TASK GOAL → For the listing below, print exactly the lines from the line with "You are a GUI" to the line with "Task: Click the progress dot under 'Pagos'", both included, and nothing beyond them.

╭─ PROVIDED INFORMATION

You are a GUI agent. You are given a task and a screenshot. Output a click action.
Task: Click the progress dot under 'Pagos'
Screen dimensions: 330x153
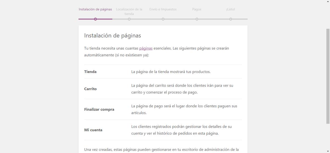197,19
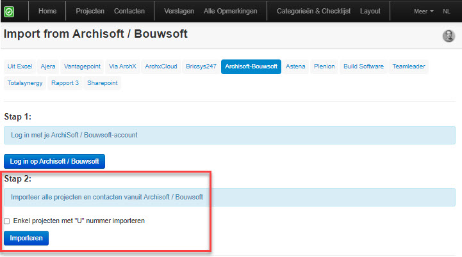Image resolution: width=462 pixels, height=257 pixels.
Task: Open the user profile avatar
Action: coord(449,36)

╰─
╭─ PROVIDED INFORMATION

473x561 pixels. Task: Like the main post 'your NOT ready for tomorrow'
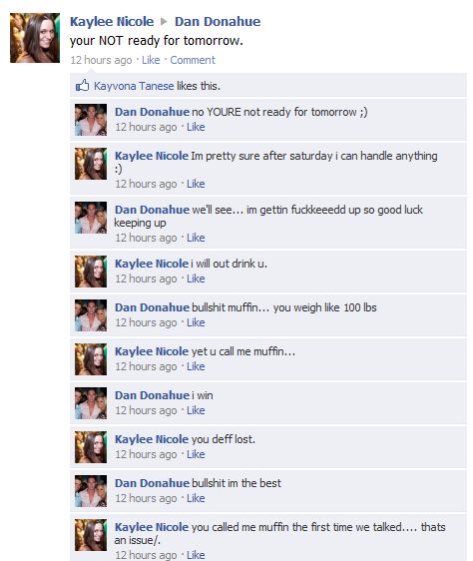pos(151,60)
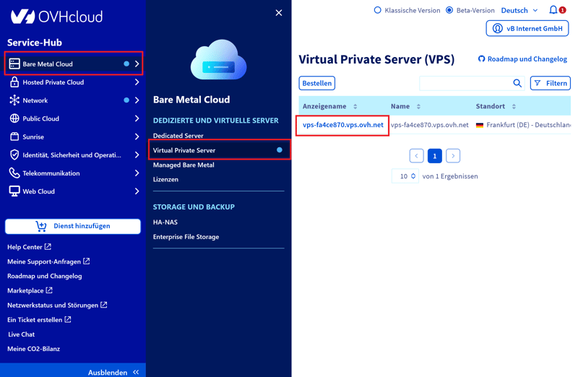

╰─

ANSWER TO THIS TASK →
You are a GUI agent. You are given a task and a screenshot. Output a click action.
Task: Click the progress dot under 'Pagos'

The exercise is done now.